I recently got inspired by a podcast episode “Searching For Meaning In Randomness” (from The Rest Is Science). It sparked an idea "what happens when you try to compress something that is truly random?"
Here’s the intuition they discussed, but in different context:
Suppose you roll a die six times and get the same number every time: 6, 6, 6, 6, 6, 6. That’s easy to describe and compress. You could just say, “I rolled six sixes”.
Now suppose the rolls are completely random: 3, 1, 5, 2, 6, 4. There’s no pattern. Each piece of information is independent and need to be delivered individually. There’s nothing to compress.
I decided to test this idea against actual compression algorithms. I generated a 1 MB file of cryptographically random bytes (essentially maximum entropy) and ran a few common compressors: gzip, xz, zstd, and brotli.
Here are the results:
Generating high-entropy file...
Size: 1.00 MB (1,048,576 bytes)
Output: output.bin
Successfully generated 1,048,576 bytes of high-entropy data
Output file: output.bin
Compression comparison (entropy vs lossless at max level):
Original size: 1,048,576 bytes (1.00 MB)
gzip 1,048,925 bytes ratio 1.0003 -> output.bin.gz
xz 1,048,688 bytes ratio 1.0001 -> output.bin.xz
zstd 1,048,613 bytes ratio 1.0000 -> output.bin.zst
brotli 1,048,584 bytes ratio 1.0000 -> output.bin.br
Entropy wins: best compressed size >= original (compression useless)

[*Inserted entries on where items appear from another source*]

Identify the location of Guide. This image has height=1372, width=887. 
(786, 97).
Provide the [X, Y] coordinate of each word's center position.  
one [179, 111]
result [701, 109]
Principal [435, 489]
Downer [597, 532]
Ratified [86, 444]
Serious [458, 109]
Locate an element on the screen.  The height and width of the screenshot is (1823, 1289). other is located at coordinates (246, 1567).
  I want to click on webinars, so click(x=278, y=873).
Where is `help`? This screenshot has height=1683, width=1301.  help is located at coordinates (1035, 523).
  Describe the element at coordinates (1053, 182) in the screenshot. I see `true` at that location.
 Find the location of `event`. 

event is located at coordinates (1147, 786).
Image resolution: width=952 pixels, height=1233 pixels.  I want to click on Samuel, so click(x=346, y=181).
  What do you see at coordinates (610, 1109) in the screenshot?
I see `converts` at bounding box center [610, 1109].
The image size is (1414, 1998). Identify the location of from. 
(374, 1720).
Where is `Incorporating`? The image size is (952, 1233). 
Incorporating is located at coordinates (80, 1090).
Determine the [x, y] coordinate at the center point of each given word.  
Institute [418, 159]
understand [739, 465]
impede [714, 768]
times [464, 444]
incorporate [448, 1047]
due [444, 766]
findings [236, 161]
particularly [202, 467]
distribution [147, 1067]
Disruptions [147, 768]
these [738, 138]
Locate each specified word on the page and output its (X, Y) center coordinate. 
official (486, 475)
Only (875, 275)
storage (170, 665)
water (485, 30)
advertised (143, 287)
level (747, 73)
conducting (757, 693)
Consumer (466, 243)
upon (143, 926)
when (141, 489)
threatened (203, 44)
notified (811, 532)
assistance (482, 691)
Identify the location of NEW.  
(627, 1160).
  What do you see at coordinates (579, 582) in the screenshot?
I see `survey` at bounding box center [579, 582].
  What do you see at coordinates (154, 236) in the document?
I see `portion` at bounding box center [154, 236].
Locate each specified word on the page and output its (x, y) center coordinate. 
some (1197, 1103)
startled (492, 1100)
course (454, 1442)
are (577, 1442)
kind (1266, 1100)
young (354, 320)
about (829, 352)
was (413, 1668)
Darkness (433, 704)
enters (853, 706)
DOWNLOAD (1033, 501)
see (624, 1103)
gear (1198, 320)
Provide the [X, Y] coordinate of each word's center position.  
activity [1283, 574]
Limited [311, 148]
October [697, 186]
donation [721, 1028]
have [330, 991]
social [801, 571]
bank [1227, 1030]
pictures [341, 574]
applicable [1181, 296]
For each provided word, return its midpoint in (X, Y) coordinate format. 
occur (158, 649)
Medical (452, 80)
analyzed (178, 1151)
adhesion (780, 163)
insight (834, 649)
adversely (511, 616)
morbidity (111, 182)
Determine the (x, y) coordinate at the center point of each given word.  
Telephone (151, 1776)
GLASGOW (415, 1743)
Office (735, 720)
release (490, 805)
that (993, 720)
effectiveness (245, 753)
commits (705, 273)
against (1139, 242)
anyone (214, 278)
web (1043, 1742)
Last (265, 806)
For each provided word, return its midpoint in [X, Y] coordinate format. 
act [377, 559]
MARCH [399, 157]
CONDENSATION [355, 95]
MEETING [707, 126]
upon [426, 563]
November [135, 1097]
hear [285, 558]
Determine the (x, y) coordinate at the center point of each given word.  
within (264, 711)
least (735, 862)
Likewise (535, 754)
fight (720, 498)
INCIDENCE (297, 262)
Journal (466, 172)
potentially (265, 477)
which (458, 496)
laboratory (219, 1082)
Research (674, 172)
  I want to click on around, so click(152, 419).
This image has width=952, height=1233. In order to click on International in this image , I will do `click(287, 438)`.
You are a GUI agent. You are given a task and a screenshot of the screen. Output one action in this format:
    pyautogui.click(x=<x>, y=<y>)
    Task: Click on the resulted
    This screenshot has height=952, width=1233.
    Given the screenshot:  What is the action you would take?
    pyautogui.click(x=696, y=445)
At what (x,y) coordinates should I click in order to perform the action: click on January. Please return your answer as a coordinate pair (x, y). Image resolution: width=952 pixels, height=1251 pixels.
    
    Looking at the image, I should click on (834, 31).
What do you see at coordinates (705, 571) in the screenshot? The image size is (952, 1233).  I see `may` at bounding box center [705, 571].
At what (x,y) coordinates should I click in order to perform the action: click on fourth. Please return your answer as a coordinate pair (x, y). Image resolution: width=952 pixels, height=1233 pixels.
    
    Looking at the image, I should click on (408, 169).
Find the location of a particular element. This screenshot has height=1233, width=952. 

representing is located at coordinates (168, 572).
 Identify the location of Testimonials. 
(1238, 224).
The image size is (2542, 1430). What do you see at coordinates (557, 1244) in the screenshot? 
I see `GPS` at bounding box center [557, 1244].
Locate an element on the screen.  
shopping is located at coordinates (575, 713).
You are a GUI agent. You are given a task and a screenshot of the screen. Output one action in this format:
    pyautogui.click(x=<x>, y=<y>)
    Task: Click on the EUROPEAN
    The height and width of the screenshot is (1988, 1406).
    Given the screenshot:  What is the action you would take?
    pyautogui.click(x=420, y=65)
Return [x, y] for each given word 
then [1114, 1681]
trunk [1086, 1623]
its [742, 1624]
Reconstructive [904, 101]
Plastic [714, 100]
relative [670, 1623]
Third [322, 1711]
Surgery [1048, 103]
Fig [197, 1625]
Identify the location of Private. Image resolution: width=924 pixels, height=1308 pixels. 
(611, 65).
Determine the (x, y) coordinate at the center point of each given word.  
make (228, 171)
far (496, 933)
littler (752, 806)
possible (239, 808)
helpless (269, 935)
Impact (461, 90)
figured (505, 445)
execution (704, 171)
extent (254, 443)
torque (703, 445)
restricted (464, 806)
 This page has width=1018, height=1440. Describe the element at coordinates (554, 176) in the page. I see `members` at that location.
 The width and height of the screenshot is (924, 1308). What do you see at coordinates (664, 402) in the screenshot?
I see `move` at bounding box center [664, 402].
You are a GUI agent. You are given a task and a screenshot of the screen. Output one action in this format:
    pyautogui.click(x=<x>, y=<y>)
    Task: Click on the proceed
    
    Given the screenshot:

Exactly as expected! The file didn’t shrink at all. In fact, some compressors added a tiny bit of overhead metadata.
This is a simple but powerful demonstration of why compression depends on patterns. If your data is fully random (maximum entropy), there’s literally nothing to exploit. Lossless compression can only reorganize repeated structures.
It’s also a neat mental model:
- Repetitive, predictable data = compressible.
- Truly random data = incompressible.
It might seem obvious in hindsight, but actually generating a fully random file and watching compressors fail in real-time drives the point home.